SOURCE MATERIAL:
========================================================================

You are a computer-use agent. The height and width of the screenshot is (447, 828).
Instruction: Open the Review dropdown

========================================================================

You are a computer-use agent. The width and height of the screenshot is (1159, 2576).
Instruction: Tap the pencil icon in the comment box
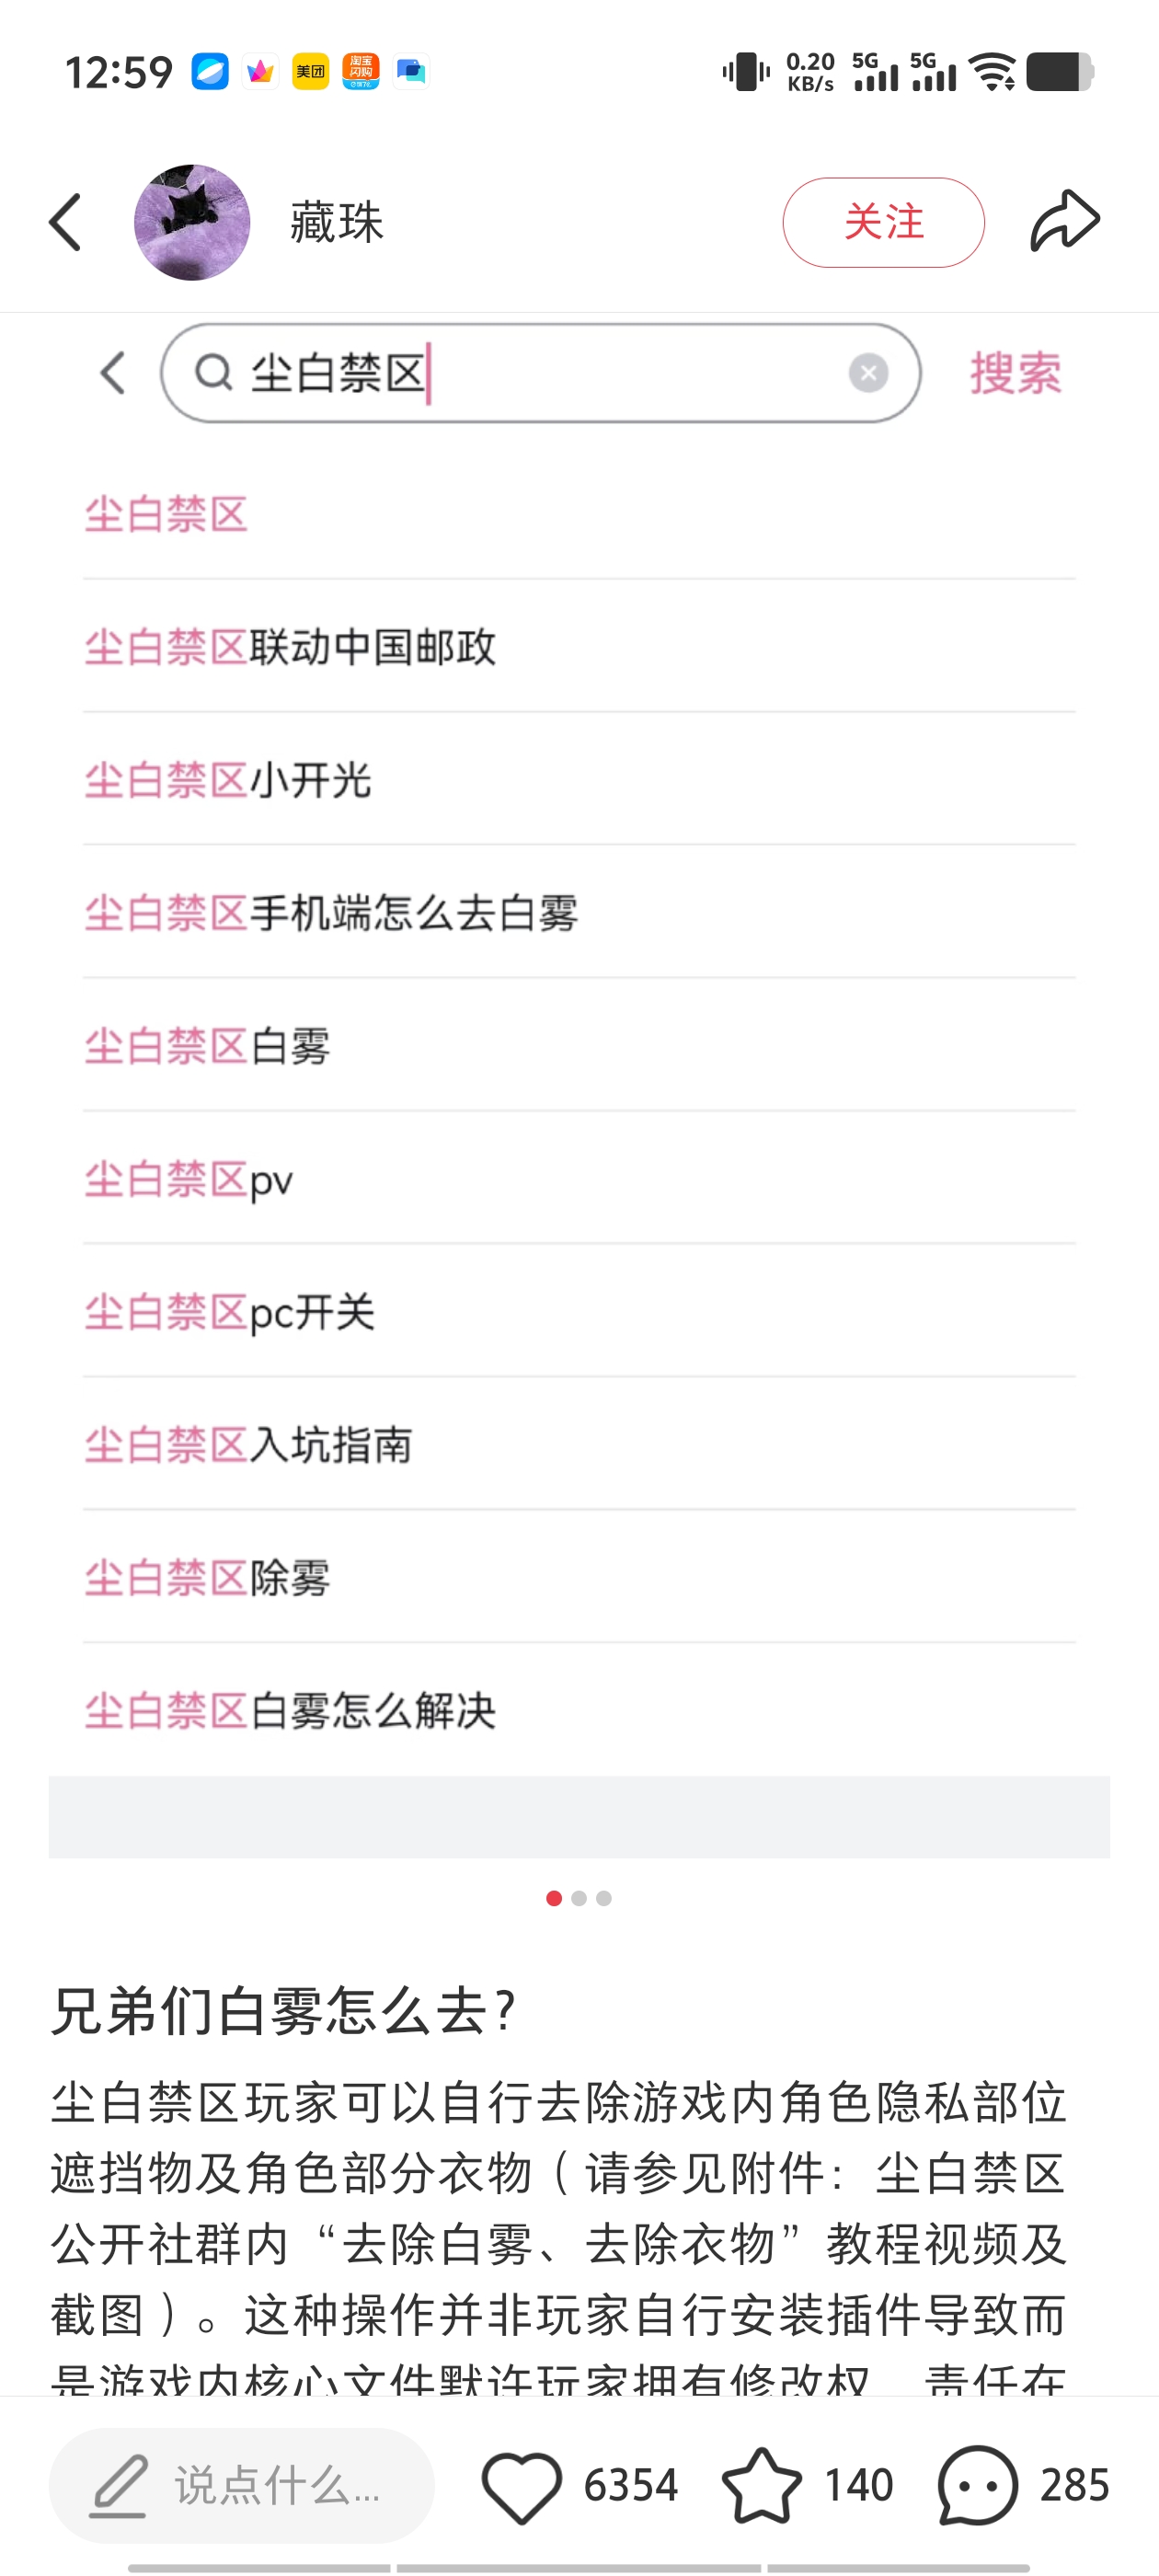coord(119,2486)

========================================================================

WORK REQUIRED: In the entries above, restate word for word the lines between the one holding "You are a computer-use agent. The height" and the one holding "Instruction: Open the Review dropdown", inclusive, and nothing besides.

EXERCISE ANSWER:
You are a computer-use agent. The height and width of the screenshot is (447, 828).
Instruction: Open the Review dropdown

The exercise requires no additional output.